I think she has gone nutty now. One of my son's friends said she followed him, videoing him with her mobile phone shouting she would be turning the video over to the police. His dad went beserk at her and said she had no right to record the boy without his consent. The boy is only 8.

OP posts:
Atenco · 07/05/2016 04:28

Oh woe! mrgrouper, what a disaster of a neighbour. I'm glad the community is coming together to deal with her.

kali110 · 09/05/2016 13:34

Sounds likes she knows shes the one now in trouble so is trying to goad people

mrgrouper · 09/05/2016 14:04

I think it is an attempt to divert attention away from her. I find her behaviour towards very young children to be a bit concerning. It is not OK to push my 4 year old on his trike and it is not OK to follow 8 year olds, recording them without their consent.
She has a little girl aged about 3 and that girl is the only kid on the street who does not play out with other children.

OP posts:
Atenco · 09/05/2016 14:27

Poor wee girl with that woman for a mother

Iknownuffink · 09/05/2016 14:28

Keep a diary and report every incident to the police.
The police should also inform your H.A. Of every complaint they investigate.
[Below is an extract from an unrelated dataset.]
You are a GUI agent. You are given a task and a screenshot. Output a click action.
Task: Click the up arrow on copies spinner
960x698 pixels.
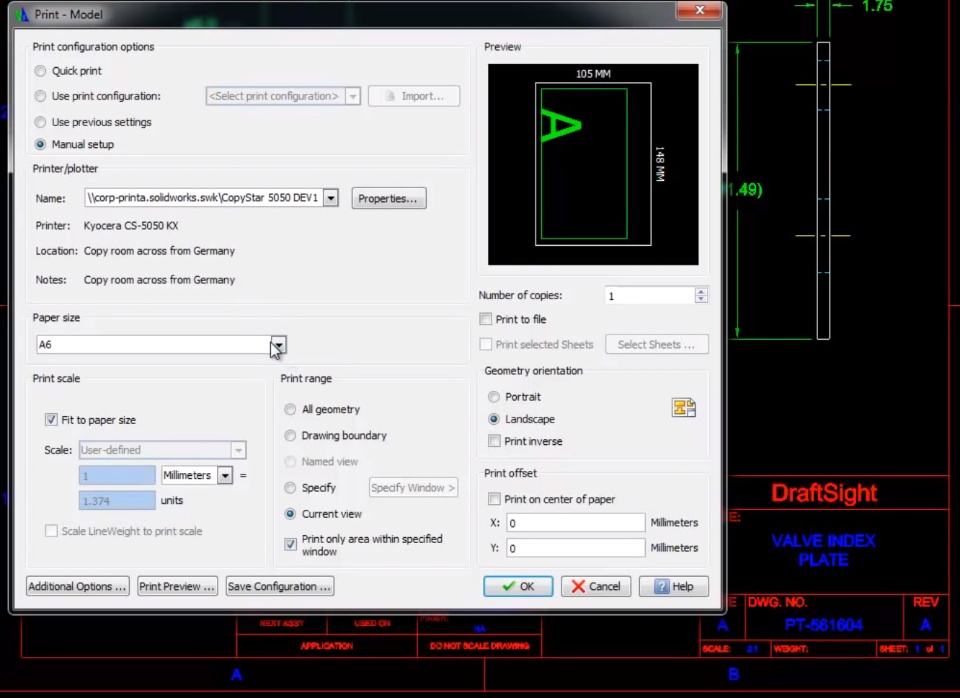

mrgrouper · 10/05/2016 10:26

Well I have lost the moral high ground now. Last night my son threw a branch into their garden. I have sent them an apologetic note but am fuming with him. He was being egged on by older kids.

OP posts:
mrgrouper · 10/05/2016 18:26

well just got in and got a really nice note back saying they are hoping they can be friends with me. As I have Asperger's I am not very good at working out what other people think, so have no clue whether this is genuine or not.
It may be that I am friends with all the other people on the street, so they think being nasty to me could end up upsetting other people.